**Challenge**
Please write out the records below word for word, starting at the line that contains "Where should I click to: Select the 135" and ending at the end of the records.

**Provided information**
━━━━━━━━━━

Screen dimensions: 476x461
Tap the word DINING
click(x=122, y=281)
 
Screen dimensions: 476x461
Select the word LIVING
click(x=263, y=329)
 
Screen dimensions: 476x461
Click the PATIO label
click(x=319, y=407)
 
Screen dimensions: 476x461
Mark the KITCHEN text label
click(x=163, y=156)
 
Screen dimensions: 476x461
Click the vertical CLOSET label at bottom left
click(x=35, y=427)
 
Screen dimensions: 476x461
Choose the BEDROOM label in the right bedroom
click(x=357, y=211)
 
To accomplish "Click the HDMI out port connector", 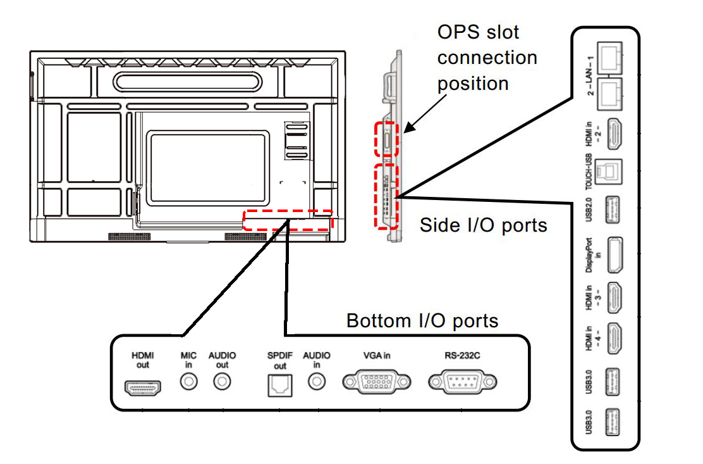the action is [x=143, y=388].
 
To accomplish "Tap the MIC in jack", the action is [x=189, y=382].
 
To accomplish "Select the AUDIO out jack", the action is [x=222, y=382].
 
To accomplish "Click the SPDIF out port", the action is [x=280, y=386].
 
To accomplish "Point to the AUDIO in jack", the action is [x=317, y=382].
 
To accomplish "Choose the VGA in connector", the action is [x=377, y=382].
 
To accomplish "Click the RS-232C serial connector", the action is [x=463, y=382].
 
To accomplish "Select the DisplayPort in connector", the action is [x=615, y=255].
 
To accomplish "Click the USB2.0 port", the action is [x=613, y=210].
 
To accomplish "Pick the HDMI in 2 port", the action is [x=614, y=134].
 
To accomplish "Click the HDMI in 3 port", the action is [x=614, y=298].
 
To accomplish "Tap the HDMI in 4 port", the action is [x=614, y=339].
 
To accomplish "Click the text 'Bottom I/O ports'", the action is [x=422, y=321].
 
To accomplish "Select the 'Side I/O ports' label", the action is [x=483, y=225].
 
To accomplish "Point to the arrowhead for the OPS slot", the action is [x=408, y=128].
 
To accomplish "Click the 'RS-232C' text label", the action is [x=462, y=355].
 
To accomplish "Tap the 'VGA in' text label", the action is [x=377, y=355].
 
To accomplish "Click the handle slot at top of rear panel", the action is [x=187, y=82].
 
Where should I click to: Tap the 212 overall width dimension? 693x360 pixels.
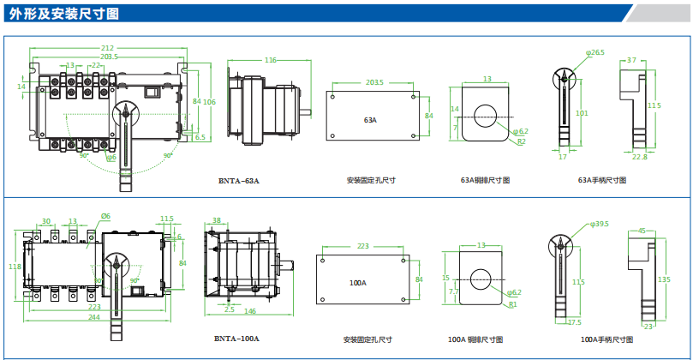[x=107, y=48]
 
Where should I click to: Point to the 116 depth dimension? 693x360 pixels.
[x=270, y=60]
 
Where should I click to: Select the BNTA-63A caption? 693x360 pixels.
[x=239, y=181]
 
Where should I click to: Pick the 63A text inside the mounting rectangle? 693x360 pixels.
[x=371, y=121]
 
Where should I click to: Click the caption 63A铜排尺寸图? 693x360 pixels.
[x=486, y=181]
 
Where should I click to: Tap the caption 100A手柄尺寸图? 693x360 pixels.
[x=605, y=339]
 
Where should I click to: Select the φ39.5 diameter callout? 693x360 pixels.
[x=599, y=225]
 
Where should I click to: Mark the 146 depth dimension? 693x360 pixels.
[x=251, y=312]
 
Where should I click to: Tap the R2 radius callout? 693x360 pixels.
[x=522, y=141]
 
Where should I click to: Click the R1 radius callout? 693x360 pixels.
[x=512, y=304]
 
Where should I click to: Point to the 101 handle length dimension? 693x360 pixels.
[x=582, y=112]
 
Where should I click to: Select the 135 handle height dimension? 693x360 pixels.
[x=664, y=279]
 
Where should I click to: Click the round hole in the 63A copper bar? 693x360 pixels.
[x=487, y=113]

━━━━━━━━━━

**Solution to this exercise**
Where should I click to: Select the 135 handle height dimension? 693x360 pixels.
[x=664, y=279]
 
Where should I click to: Click the round hole in the 63A copper bar? 693x360 pixels.
[x=487, y=113]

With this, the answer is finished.